SHORT PROBLEM: Transcribe the material verbatim, beginning with the line that contains "Select rule sgr-0fc21e4969db5dac4 checkbox" and continuing through the end of the material. Omit the pictures from your transcription.

BEGIN EXTRACTED MATERIAL

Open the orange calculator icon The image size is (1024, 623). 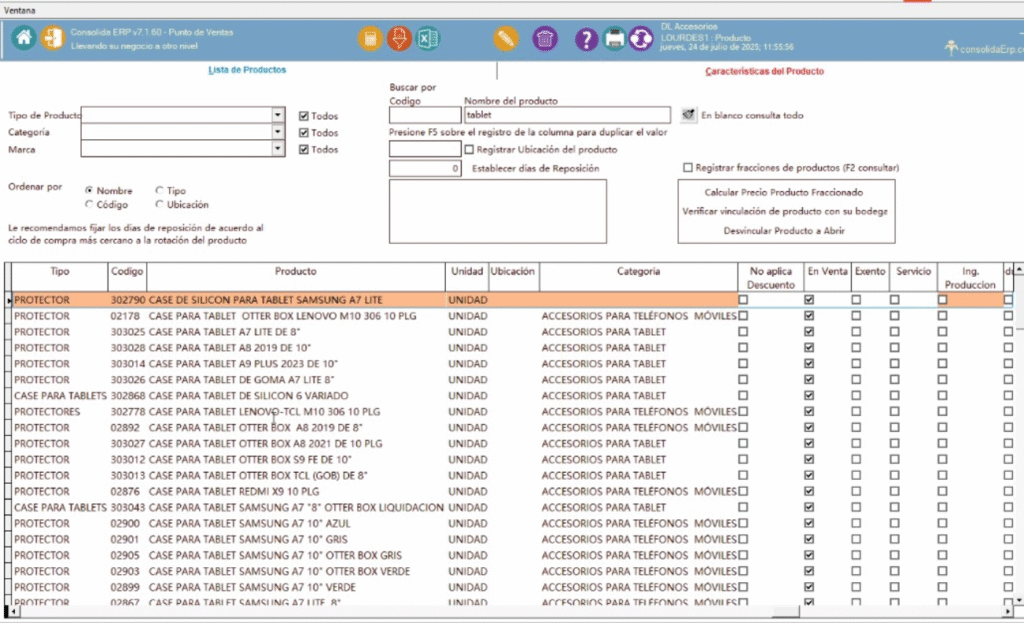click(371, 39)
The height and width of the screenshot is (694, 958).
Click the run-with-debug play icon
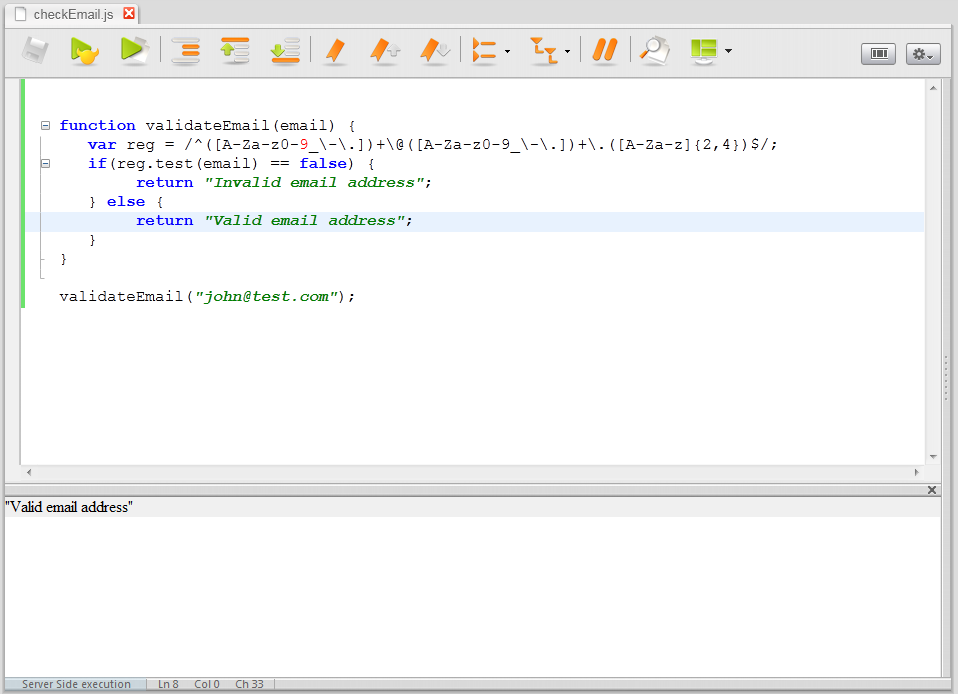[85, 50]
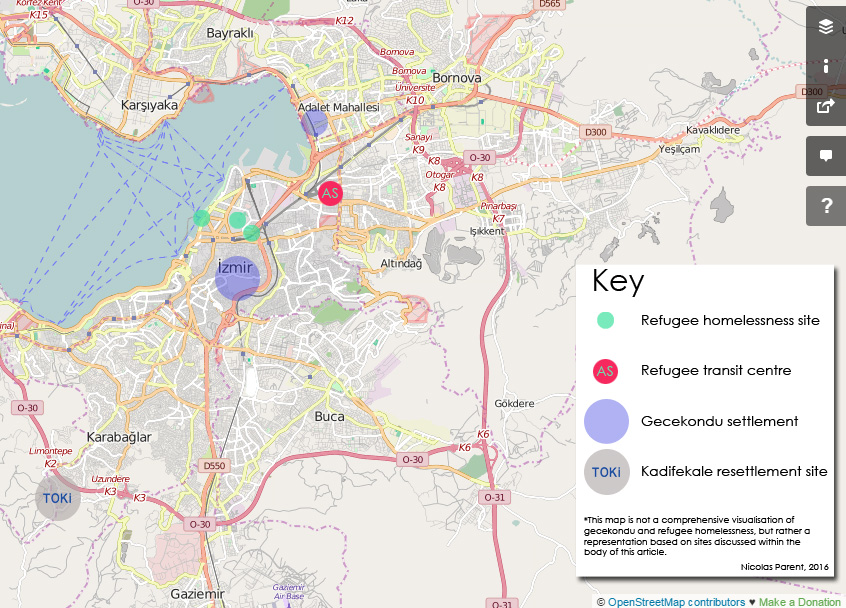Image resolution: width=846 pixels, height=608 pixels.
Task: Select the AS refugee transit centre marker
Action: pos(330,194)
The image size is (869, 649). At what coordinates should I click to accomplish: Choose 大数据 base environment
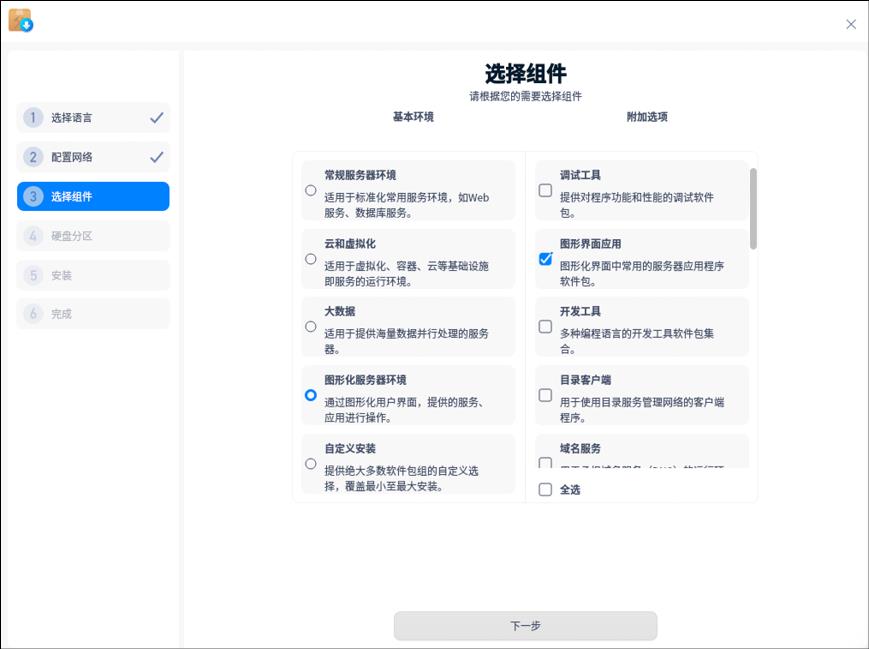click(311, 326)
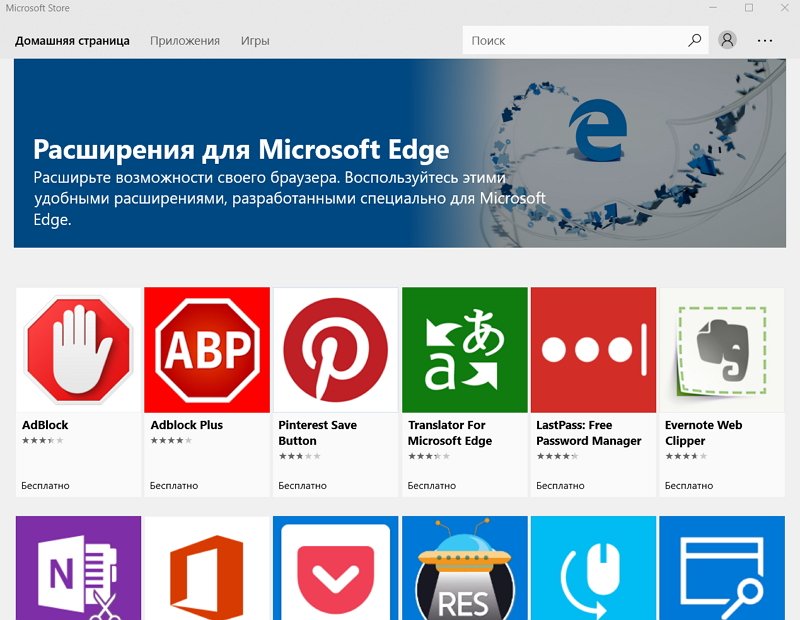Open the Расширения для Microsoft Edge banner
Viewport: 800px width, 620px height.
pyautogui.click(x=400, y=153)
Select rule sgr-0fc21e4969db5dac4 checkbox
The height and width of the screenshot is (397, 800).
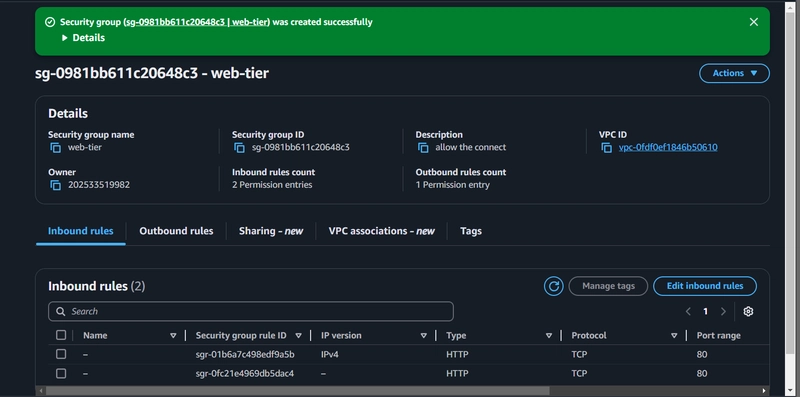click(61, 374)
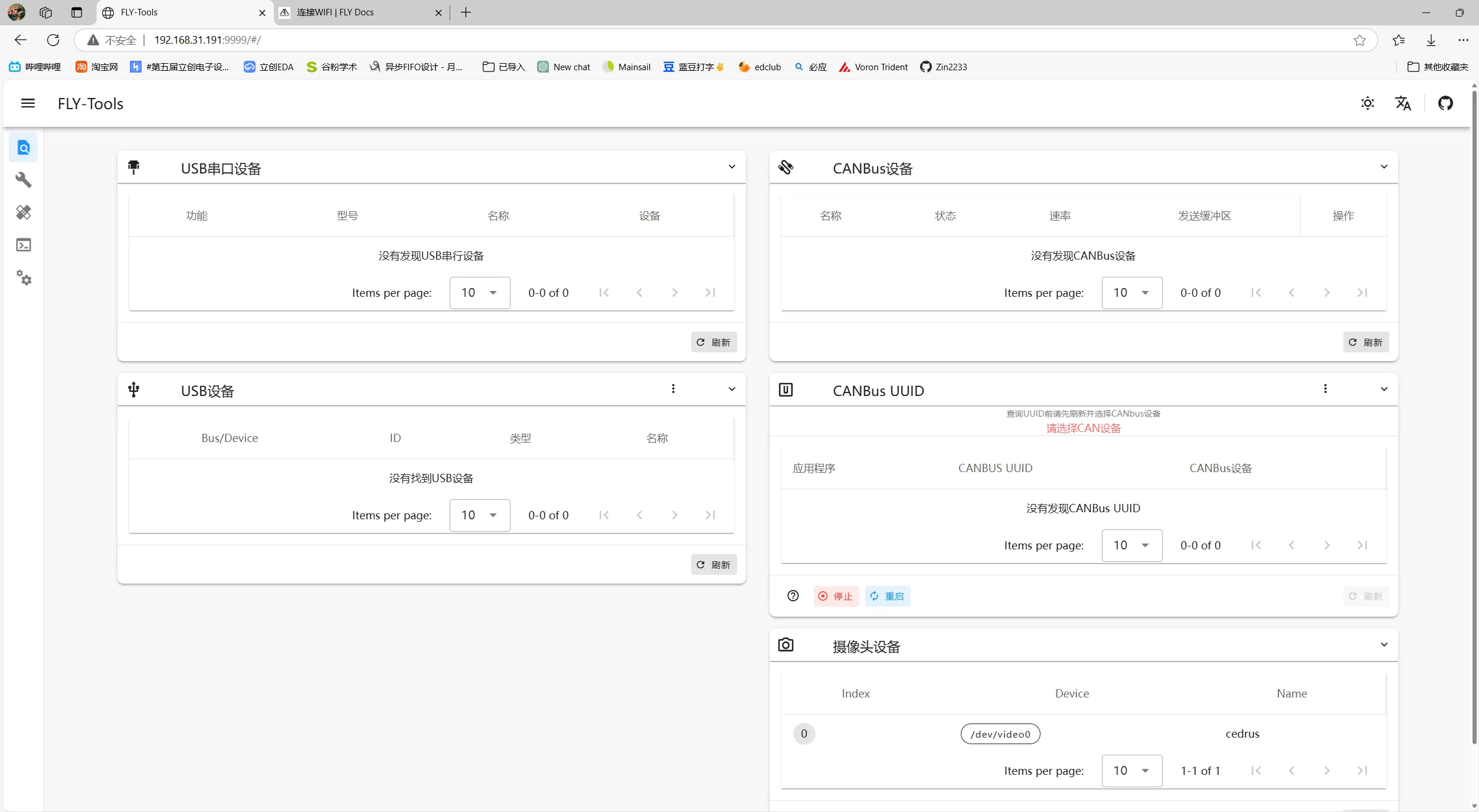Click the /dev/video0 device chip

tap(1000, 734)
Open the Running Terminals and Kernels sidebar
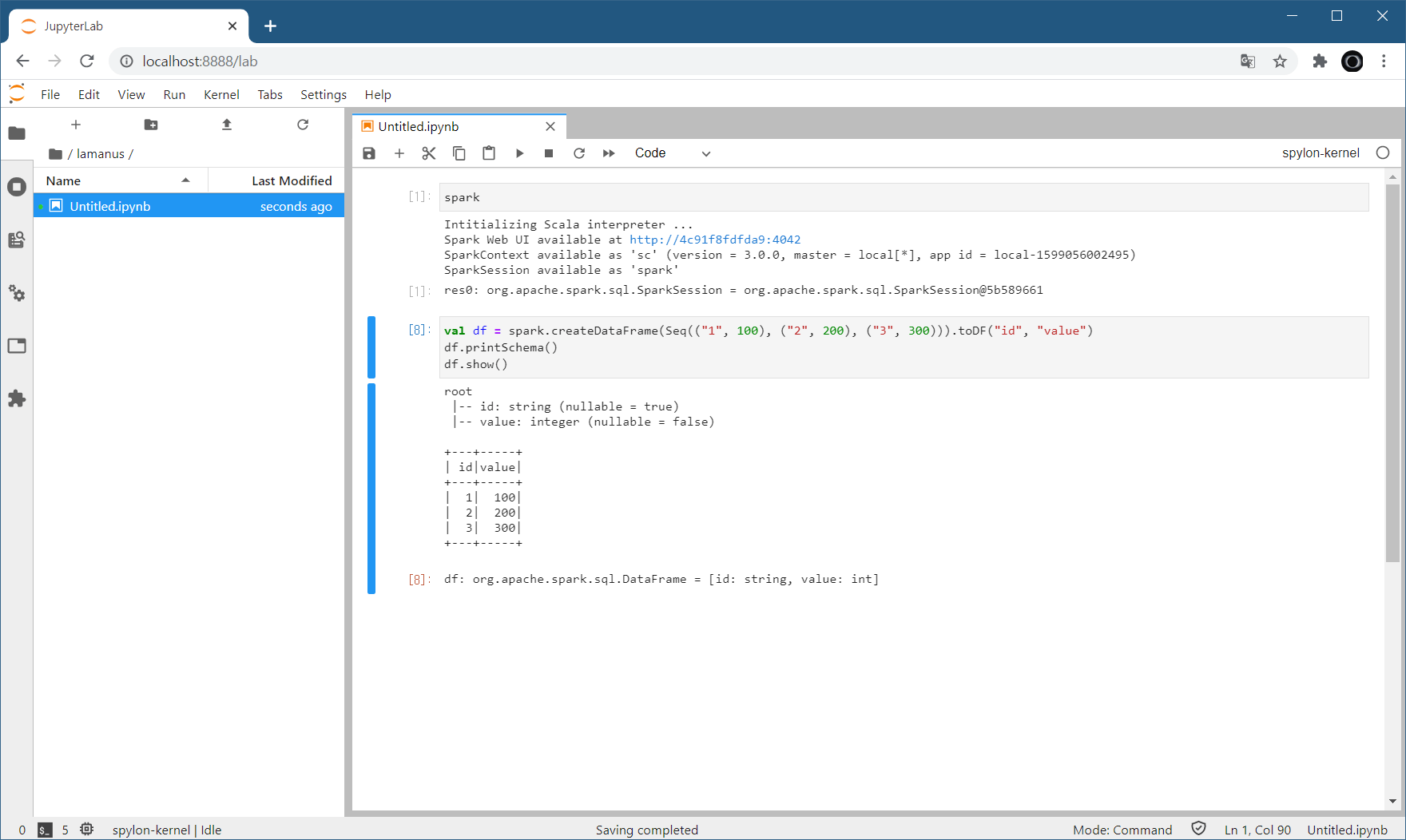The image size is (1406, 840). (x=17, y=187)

END EXTRACTED MATERIAL

ANSWER TO THIS EXERCISE:
Select rule sgr-0fc21e4969db5dac4 checkbox
The height and width of the screenshot is (397, 800).
click(61, 374)
Click the /dev/video0 device chip

tap(1000, 734)
Open the Running Terminals and Kernels sidebar
The image size is (1406, 840). (x=17, y=187)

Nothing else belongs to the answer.